Nurse-managed clinics are growing in popularity across the country to address increased needs and growing costs.
Nurse-managed clinics are growing in popularity across the country to address increased needs and growing costs.
Credit Photos.com

A new primary care health clinic is opening today at Milwaukee’s Northside YMCA.

It’s a much-needed addition to the neighborhood’s sparse health care landscape. But what really makes this clinic unique is it will be run by nurses.

"Nurse-practitioner led clinics are very successful across the country and actually have very high customer satisfaction," says Children's Hospital CEO Peggy Troy. "There's something special about the relationship between a nurse and a patient."

Troy says nurses will be able to address most patients' needs at a lower cost; more complex medical care will be addressed through referrals to physicians.

The new clinic is the result of a partnership between Children’s Hospital of Wisconsin and Marquette University College of Nursing. Another of the collaboration’s nurse-managed clinics opened last week at the COA Goldin Center on the city’s North Side.

Troy says the locations of the two clinics were purposeful.
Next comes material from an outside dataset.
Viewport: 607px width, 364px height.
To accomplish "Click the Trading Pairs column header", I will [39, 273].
Neighborhoods with high poverty often lack primary care options because most patients use Medicaid and reimbursement rates are so low. As a result, many in the inner city, particularly children, simply don't have access to quality primary health care.
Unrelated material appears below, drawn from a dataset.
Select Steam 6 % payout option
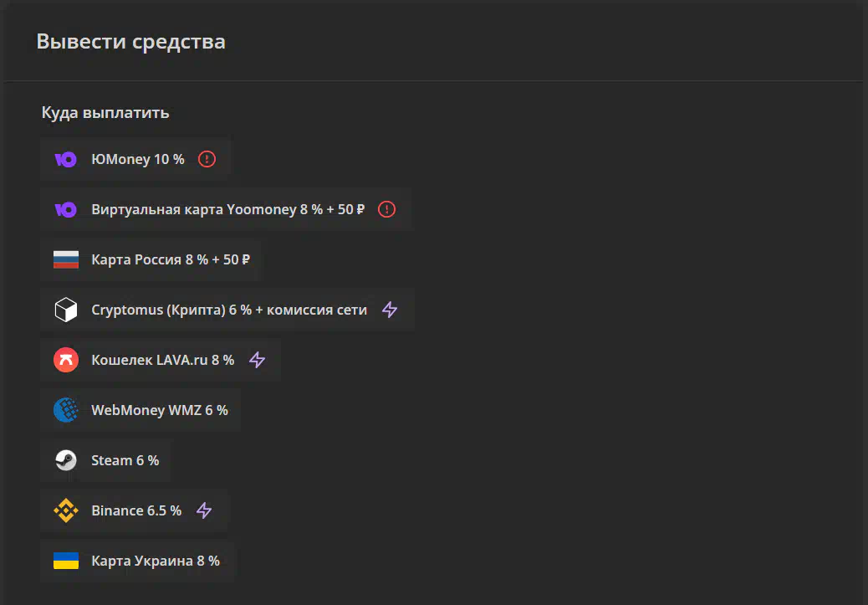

"We want the children of Wisconsin to be the healthiest in the nation and we stack up to about the 50th percentile across the state, but when you get to the central city of Milwaukee, we drop to the fourth worst in the country in outcomes in health for kids," she says.
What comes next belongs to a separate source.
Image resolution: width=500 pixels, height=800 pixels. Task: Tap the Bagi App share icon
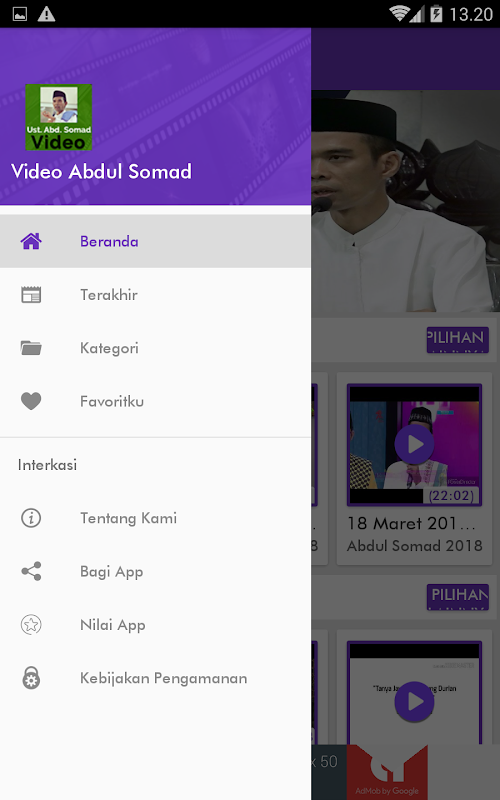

But Troy says the organizations recognized that it wasn't enough to just put a clinic in a neighborhood. It was important to work with community partners like the YMCA and the COA Goldin Center to keep the clinics financially sustainable and also get community buy-in.

"We are going to be able to demonstrate our effectiveness," says Marquette College of Nursing dean Margaret Callahan. "That will not only tell us we're doing a good job in inner city Milwaukee, but I firmly believe this will be a model that we're going to be able to demonstrate could be moved to other places not only in Milwaukee, but around the country."

Callahan says in addition to nurse practitioners, nursing students will work at the clinic, observing and practicing their skills. She says this is important to help students understand the complexities of community health problems and encourage them to work in these areas.